C'est pourquoi nous avons décidé de lancer un grand projet de transformation, en associant les entreprises locales, y compris de l'agro-alimentaire. On a noué des alliances avec les territoires agricoles environnants, rencontré des groupes d'éleveurs, des laitiers, des producteurs maraîchers. Puis, nous avons regroupé les marchés publics de tous les établissements publics de la ville. Cela représente un marché public de 14 millions de repas par an. Nous avons calculé les surfaces agricoles nécessaires ; cela représenterait 100 hectares de légumes, 50 hectares de pommes de terre, 35 hectares de légumes racines, etc. Cela semble énorme mais si l'on rapporte ce total à la surface agricole du département - 460 000 hectares --, on constate que l'effet de levier est bien modeste. Il convenait donc d'associer à notre démarche « du champ à l'assiette » les industriels, les supermarchés locaux, qui sont aussi confrontés, de leur côté, à une baisse de la fréquentation et à des changements dans les modes de consommation sous l'effet du numérique et de certaines applications comme Yuka. Nous pensons que les nouvelles applications peuvent être intéressantes, que de nouvelles technologies, comme celles développées par Seb, permettront de faciliter la transformation des produits bruts et d'inciter les gens à changer d'alimentation. Ainsi avons-nous défini 24 actions, qui doivent être déclinées sur une dizaine d'années.

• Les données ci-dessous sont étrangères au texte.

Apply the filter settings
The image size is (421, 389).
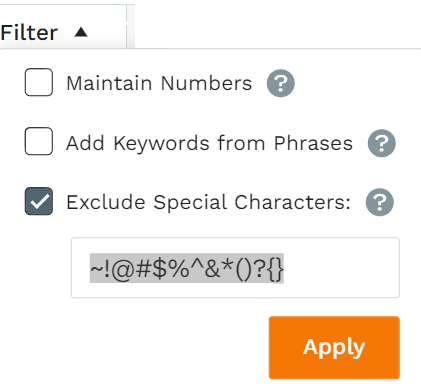[334, 347]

On a aussi identifié un millier de familles en situation de précarité et qui ne consomment pas suffisamment de fruits et légumes. Nous allons donc tester pendant six mois un système de tickets alimentaires pour voir si l'on parvient à changer leurs habitudes.
Pour que les circuits courts fonctionnent, il faut qu'ils procurent un prix rémunérateur à l'exploitant agricole, tout en restant abordables pour le consommateur. Nous sommes en train de développer un label agro-écologique avec l'Institut national de la recherche agronomique (INRA), avec un système de flashcode, pour garantir que les produits respectent trois conditions : sociale, environnementale et locale. L'INRA de Dijon travaille aussi, par ailleurs, à des solutions alternatives au glyphosate.

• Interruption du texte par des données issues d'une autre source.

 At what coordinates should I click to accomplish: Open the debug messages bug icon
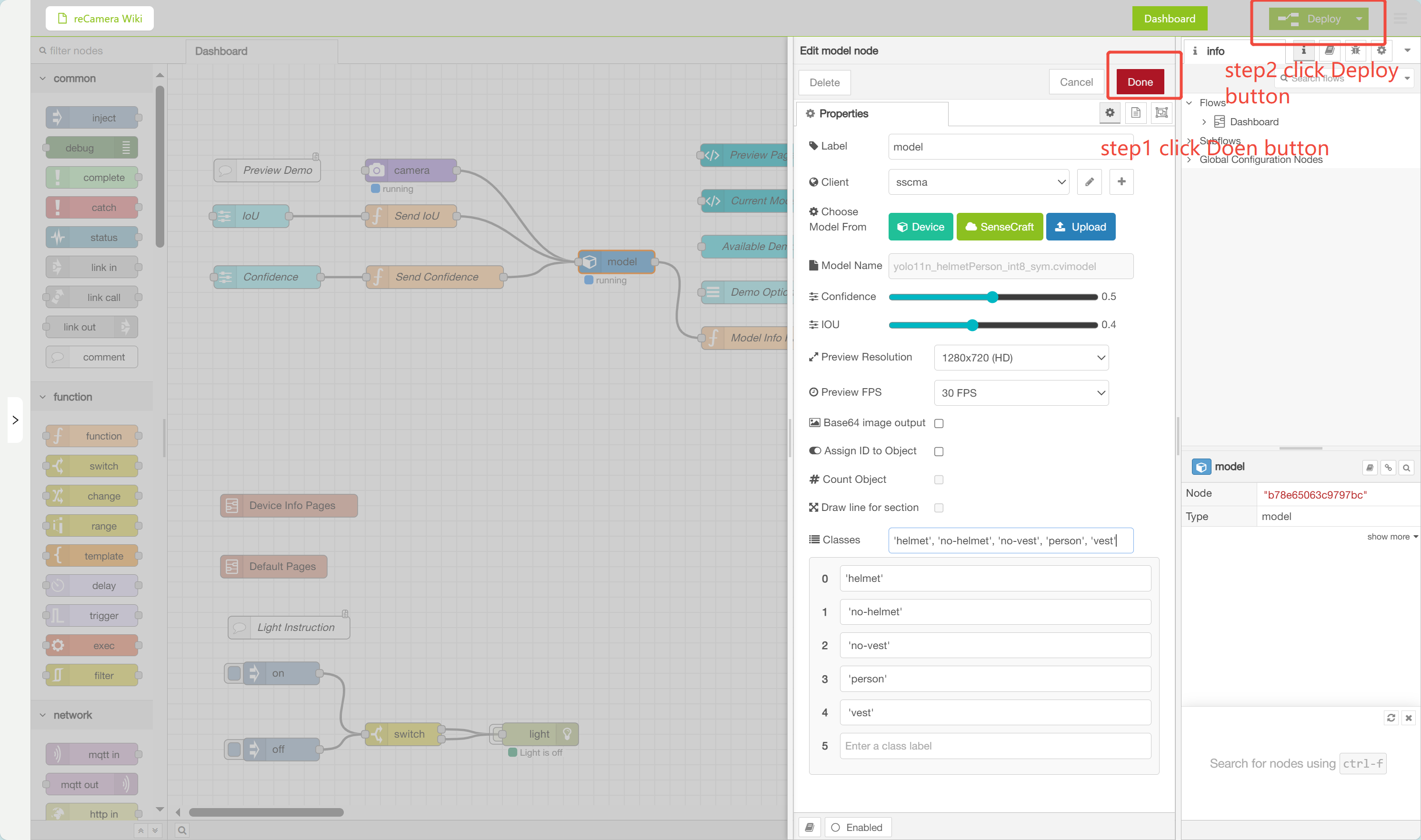(x=1355, y=50)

Ce projet sera doté de 45 millions d'euros en dix ans. Le Premier ministre avait annoncé une grande enveloppe de 450 millions d'euros, mais en ce qui concerne le programme TIGA, nous pourrons mobiliser 26 millions d'euros du secteur privé, tandis que l'État va nous accompagner « généreusement » à hauteur de 3 millions d'euros avec éventuellement des participations de 7 à 8 millions... Nous avons la chance d'avoir des partenaires privés, je ne sais pas comment feront ceux qui n'ont pas d'autres sources de financement !
Un mot aussi sur les projets alimentaires territoriaux (PAT) : ils sont très en vogue, mais il manque un référentiel partagé. Il conviendrait de réfléchir à une trame commune.
En conclusion, je veux souligner l'importance de nouer une alliance des territoires autour de la ville. Dijon est entouré de terres d'élevage, de polyculture, de maraichers. On peut envisager de prendre des parts dans un abattoir local : pourquoi faire venir la viande de loin alors que l'on a un abattoir à proximité ? C'est aussi une question de bien-être animal.